DATA SUPPLIED Block Start

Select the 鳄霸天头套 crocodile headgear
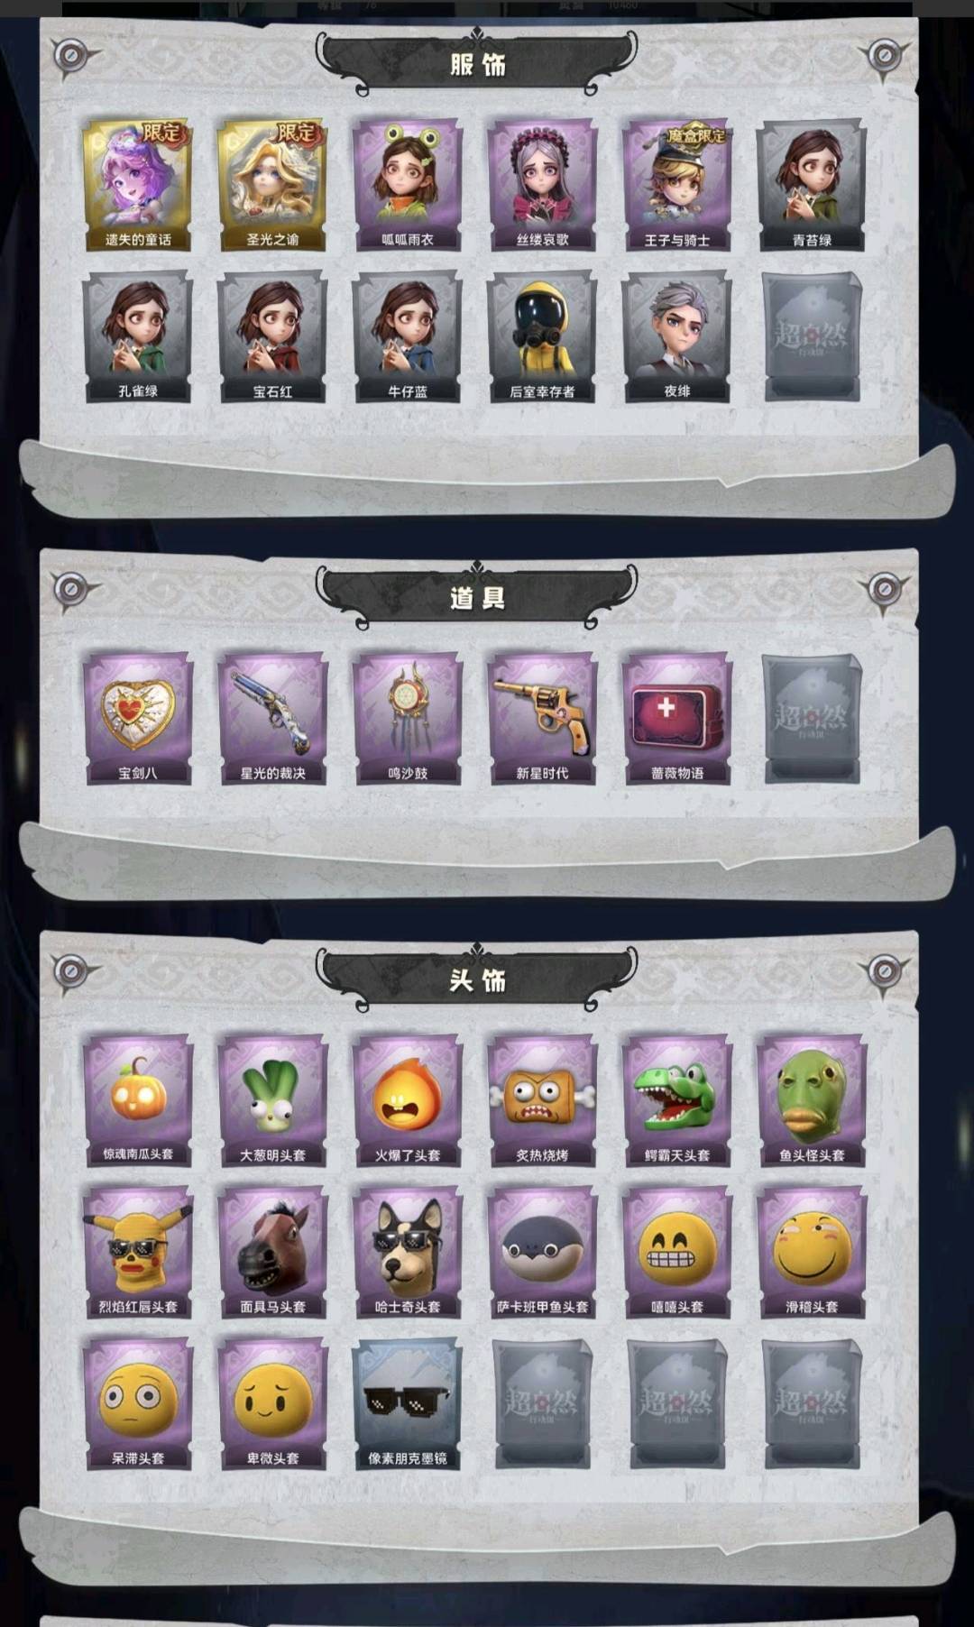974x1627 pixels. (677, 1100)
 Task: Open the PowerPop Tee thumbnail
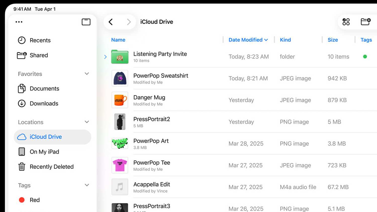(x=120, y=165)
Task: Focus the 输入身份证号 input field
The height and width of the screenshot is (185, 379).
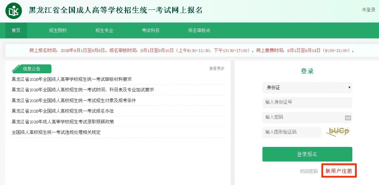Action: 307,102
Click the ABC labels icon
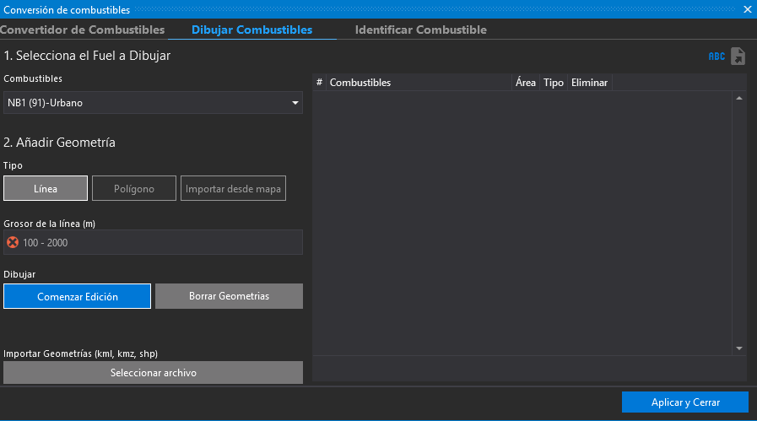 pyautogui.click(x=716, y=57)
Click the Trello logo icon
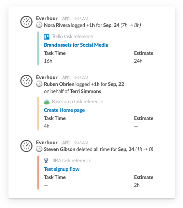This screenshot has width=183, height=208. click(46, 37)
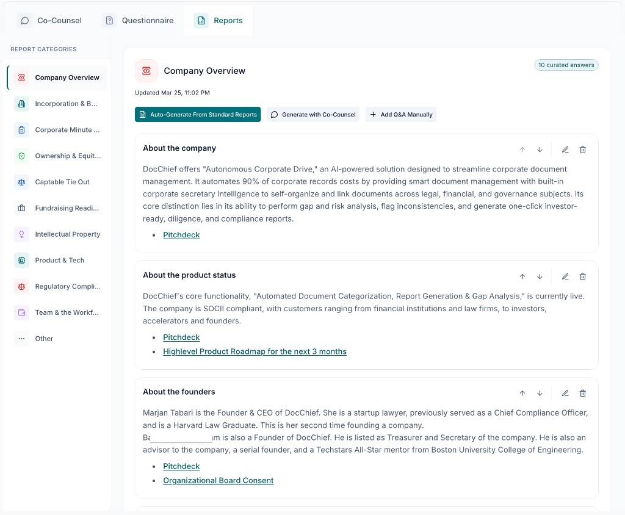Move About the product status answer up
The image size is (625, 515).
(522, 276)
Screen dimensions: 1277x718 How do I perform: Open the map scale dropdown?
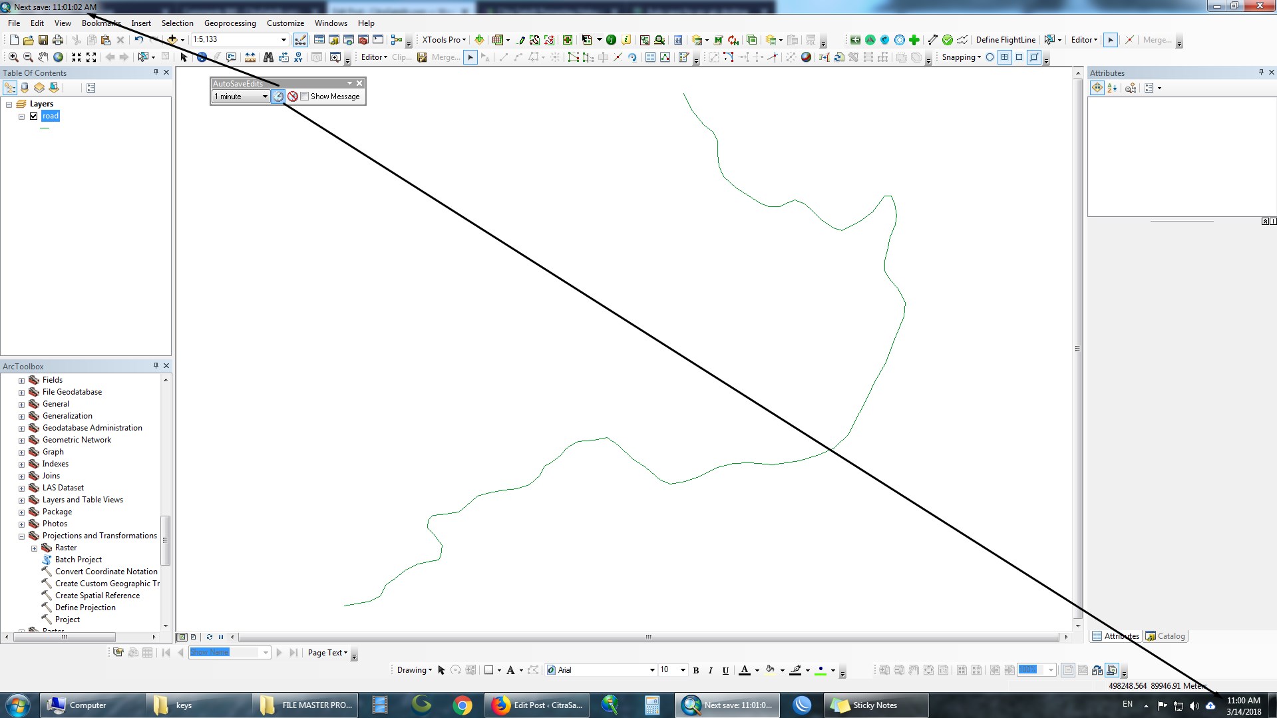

DATA SUPPLIED Block End

YOUR INSTRUCTIONS:
Go through the material above and print all of it exactly, except the pictures.

PROBLEM SOLUTION:
Select the 鳄霸天头套 crocodile headgear
974x1627 pixels. (677, 1100)
 Task: Open the PowerPop Tee thumbnail
(x=120, y=165)
Task: Focus the 输入身份证号 input field
The height and width of the screenshot is (185, 379).
Action: 307,102
Click the ABC labels icon
 pyautogui.click(x=716, y=57)
Click the Trello logo icon
This screenshot has width=183, height=208. click(46, 37)
Move About the product status answer up
The image size is (625, 515).
(522, 276)
Screen dimensions: 1277x718 How do I perform: Open the map scale dropdown?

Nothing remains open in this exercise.